Donald Trump himself, along with many of his top trade policy advisers, has long argued that a strong dollar makes American exports expensive, encourages imports and costs the American manufacturing jobs. Others appointed to key jobs, however, such as Scott Bessent, who was nominated for the position of Treasury Secretary, publicly took a more traditional stance and supported a strong dollar.

Whatever the new administration wants, markets seem reasonably certain that the result will be a stronger dollar rather than a weaker one. The dollar has risen around 8 percent since late September when investors began to price in an increased likelihood of a Trump victory in November. A stronger dollar has been a key part of the Trump trade that has gripped Wall Street over the past year. In general, the Trump trade is an assumption that the new president will follow through on all aspects of his agenda that the markets agree with, while his broader party is restrained from doing anything they don’t like very much. .

Tax cuts and deregulation will boost earnings and equity market returns while the resulting higher deficits will be bad, but not bad, for US Treasuries. Markets expected the yield of American government bonds to rise in relation to an anti-Trump counterfactual but actually thought that the increase would not be enough to destroy the stock market. The rising interest rate differential in other advanced economies however, by the logic of the Trump trade, is enough to push the dollar higher. The threat of higher tariffs, which would result in fewer dollars leaving America, has increased the dollar’s strength since November.

The line chart of the US Dollar index showing the rise of the Dollar on expectations of Trump advancing his agenda

The consensus view, then, is that the dollar will remain strong even if the new president occasionally takes to social media to moan loudly about it. There are, however, at least three reasons to worry that this consensus is complacent.
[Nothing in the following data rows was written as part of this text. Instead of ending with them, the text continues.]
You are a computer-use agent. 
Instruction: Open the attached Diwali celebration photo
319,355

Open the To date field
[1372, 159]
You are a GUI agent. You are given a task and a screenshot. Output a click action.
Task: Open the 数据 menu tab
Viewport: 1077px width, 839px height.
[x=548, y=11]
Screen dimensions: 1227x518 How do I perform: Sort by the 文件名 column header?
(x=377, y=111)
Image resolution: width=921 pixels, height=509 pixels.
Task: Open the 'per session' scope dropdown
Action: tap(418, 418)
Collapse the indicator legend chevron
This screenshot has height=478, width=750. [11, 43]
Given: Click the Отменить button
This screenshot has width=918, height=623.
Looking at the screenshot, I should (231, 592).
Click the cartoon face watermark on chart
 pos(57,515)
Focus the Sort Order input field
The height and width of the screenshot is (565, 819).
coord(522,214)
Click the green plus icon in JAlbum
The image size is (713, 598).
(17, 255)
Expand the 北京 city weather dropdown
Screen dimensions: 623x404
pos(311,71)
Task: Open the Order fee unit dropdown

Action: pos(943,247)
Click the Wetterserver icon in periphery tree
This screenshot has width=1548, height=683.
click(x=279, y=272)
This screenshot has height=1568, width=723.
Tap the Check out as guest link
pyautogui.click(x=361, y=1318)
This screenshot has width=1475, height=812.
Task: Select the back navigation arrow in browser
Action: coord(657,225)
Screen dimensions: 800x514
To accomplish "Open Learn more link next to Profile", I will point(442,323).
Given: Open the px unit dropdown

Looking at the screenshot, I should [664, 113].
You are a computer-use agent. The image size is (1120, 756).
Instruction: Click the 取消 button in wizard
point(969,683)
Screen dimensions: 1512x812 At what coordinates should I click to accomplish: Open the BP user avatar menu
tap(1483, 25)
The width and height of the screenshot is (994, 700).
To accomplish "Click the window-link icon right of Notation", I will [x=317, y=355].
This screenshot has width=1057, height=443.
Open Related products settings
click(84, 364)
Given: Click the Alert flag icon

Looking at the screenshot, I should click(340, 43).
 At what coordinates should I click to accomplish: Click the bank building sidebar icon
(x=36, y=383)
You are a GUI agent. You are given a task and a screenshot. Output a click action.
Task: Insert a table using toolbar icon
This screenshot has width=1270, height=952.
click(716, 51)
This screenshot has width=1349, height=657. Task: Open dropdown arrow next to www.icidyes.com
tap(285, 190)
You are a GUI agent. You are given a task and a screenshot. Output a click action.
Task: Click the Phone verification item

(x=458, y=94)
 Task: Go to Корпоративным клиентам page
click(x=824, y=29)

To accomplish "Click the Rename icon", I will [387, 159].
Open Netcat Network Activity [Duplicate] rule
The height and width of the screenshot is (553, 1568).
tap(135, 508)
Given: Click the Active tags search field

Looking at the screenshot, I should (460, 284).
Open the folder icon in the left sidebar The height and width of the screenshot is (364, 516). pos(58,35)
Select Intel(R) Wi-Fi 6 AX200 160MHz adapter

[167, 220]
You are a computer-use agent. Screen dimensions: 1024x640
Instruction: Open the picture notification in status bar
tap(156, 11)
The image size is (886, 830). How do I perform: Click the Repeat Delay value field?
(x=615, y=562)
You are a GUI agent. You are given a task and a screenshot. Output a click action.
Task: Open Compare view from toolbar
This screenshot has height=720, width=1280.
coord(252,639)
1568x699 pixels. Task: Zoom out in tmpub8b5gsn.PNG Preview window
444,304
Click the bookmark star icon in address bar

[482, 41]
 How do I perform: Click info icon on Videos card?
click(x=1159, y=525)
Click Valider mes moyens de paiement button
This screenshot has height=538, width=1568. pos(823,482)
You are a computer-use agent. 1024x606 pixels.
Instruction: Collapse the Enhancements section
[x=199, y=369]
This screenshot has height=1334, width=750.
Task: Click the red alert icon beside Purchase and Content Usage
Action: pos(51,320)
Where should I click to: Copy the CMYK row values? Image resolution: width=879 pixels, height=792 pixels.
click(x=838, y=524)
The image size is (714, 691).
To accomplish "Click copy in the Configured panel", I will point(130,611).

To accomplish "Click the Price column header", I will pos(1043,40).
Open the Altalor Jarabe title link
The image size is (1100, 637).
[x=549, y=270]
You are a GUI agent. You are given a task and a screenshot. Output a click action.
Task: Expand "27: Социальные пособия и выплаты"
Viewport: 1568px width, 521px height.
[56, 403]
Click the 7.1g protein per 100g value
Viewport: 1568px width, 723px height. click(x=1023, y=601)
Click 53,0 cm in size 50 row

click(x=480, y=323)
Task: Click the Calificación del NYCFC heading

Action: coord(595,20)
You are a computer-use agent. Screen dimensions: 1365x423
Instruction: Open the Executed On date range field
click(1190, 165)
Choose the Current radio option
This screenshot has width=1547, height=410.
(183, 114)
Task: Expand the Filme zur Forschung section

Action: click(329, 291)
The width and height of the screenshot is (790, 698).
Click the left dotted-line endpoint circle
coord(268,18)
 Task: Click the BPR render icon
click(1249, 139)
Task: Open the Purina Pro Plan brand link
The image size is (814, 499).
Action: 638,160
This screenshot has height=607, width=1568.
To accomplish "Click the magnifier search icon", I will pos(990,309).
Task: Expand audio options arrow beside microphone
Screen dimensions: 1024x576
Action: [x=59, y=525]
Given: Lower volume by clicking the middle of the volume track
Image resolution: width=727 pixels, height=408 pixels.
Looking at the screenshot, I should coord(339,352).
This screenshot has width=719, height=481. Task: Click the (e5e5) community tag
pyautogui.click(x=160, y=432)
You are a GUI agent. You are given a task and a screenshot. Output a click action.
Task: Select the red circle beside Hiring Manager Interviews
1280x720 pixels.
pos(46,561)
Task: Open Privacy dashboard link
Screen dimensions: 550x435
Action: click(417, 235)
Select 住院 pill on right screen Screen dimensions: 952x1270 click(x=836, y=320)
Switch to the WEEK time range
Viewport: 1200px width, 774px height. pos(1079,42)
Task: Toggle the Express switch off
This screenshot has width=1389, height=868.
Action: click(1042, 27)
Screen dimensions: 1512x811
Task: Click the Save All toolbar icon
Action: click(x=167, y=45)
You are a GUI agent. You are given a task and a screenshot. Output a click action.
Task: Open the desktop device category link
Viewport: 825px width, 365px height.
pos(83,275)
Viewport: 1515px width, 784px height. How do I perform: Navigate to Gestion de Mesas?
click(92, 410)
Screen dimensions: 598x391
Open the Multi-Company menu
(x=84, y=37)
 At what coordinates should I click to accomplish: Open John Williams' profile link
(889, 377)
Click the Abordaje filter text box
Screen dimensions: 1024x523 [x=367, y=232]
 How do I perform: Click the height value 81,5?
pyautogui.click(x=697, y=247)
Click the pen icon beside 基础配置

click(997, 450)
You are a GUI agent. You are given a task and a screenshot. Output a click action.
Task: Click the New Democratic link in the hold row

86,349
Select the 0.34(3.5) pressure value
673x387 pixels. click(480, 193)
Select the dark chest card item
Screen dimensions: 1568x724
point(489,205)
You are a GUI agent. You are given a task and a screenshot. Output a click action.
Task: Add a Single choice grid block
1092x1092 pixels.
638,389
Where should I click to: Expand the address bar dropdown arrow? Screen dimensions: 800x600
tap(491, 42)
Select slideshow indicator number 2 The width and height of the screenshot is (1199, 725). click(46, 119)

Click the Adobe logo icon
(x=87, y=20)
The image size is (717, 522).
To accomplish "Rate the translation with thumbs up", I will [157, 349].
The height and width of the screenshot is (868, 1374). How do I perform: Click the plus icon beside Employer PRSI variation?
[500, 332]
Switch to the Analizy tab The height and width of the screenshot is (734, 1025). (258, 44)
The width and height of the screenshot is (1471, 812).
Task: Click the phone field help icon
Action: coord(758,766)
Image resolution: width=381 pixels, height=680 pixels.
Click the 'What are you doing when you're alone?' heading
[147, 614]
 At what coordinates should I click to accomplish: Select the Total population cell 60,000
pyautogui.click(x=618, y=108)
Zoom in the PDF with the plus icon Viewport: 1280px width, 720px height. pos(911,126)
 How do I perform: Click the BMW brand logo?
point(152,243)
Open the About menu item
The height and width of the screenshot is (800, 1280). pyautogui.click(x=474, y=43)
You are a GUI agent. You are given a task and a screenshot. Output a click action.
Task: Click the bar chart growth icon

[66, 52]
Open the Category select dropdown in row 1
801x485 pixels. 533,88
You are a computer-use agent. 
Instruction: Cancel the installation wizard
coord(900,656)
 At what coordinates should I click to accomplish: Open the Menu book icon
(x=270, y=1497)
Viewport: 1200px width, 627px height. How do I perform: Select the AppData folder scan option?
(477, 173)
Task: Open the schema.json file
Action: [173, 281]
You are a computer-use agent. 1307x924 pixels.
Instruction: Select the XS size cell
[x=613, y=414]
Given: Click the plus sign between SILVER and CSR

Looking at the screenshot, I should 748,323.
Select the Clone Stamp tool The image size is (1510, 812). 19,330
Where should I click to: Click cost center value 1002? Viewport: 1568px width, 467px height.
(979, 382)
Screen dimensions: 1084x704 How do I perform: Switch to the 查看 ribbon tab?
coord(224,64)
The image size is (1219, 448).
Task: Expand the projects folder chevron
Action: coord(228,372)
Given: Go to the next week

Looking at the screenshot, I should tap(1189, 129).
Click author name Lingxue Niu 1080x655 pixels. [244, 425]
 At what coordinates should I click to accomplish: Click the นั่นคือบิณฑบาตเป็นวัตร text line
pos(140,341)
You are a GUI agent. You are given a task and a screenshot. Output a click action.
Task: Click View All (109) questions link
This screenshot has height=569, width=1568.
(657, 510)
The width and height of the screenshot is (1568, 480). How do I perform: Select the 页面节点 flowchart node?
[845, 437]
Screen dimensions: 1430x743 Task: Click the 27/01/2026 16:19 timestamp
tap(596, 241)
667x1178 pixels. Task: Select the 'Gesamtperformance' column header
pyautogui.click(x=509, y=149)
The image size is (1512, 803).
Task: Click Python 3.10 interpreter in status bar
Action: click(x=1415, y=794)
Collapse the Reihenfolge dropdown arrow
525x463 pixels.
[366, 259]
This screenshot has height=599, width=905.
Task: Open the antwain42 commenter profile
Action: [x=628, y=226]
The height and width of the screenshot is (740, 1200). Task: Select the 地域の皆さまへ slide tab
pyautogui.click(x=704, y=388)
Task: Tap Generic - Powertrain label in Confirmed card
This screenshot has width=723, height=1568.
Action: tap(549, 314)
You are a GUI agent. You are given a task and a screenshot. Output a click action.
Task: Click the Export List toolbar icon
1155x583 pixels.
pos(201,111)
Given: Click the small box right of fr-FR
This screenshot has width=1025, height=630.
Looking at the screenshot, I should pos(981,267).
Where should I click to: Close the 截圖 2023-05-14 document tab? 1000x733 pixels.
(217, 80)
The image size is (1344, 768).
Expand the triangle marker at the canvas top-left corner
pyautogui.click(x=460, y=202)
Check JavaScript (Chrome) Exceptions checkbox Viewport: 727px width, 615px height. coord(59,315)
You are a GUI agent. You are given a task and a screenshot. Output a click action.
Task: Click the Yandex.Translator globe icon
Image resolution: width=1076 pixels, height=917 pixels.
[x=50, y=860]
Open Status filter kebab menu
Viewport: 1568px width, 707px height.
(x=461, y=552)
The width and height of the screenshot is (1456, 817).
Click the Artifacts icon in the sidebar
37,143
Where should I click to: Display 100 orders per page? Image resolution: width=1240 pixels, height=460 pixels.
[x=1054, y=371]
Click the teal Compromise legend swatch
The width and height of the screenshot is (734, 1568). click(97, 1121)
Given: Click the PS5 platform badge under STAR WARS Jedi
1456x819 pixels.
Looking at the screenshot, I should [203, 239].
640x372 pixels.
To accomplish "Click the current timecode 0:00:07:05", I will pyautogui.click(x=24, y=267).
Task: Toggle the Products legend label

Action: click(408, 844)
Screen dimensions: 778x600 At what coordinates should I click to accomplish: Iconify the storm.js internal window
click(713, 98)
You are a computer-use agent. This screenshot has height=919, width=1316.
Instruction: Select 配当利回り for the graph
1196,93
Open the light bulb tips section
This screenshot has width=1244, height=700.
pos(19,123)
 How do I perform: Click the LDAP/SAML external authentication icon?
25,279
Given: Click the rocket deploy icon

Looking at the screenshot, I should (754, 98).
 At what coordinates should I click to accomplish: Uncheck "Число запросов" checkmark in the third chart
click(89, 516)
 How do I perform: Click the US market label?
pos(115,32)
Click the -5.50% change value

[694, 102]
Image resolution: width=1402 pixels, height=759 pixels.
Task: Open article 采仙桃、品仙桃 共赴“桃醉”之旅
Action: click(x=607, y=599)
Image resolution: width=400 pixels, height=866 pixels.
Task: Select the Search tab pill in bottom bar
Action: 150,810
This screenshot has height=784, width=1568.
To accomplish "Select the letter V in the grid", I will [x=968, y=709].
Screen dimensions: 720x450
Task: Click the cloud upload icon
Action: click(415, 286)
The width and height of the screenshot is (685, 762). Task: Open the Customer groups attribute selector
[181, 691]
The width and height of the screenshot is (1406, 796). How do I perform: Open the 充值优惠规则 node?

Tariffs are the first. Economic theory suggests that in the short term new tariffs can actually lead to a strengthening of the currency. The currency of the trading partner subject to the new restrictions often depreciates to offset, at least partially, the cost of the tariffs. This was the widespread case of China’s renminbi in 2018-19. But in the longer run tariffs are associated with fewer imports and exports and an overall weaker economy. That weakness eventually leads to lower interest rates and therefore a weaker currency. Tariffs may give the dollar a short-term fillip but weaken it in the medium to longer run.

Second, it’s worth taking seriously the idea that when Trump says he wants a weak dollar, he really means it. The threat of higher tariffs on America’s major trading partners could prove to be just an opening gambit in an attempt to fence off trading partners in some form of multilateral agreement to lower tariffs. in dollars. There is little doubt that the author of The Art of the Deal would not be happy to host a summit at Mar-a-Lago to handle the negotiations. Of course, the mechanics of such an agreement would prove tricky. The Plaza Accord of 1985, in which the finance ministers of the US, UK, West Germany, France and Japan met to discuss international payments, is sometimes held up as a model. But the world economy is a very different place today. The five participants 40 years ago represented around 45 percent of global GDP, in purchasing power parity, between them compared to more than 25 percent today.

Other major threats to the value of the dollar appear outside the traditional realm of economic policy. work of economists Barry EichengreenArnaud Mehl and Livia Chitu in 2017 examine the geopolitical foundations of international currency values. In general, countries have a greater share of their monetary reserves in a country that provides them with a security guarantee. By this argument the US providing security to its allies helps to control the value of the dollar and keep US borrowing costs lower than they would otherwise be. If security guarantees begin to be broken, then the dollar’s share of international reserves may begin to fall, which will provide an additional wind.

The dollar has had a strong run since September but many of the views behind those gains may prove to be wishful thinking.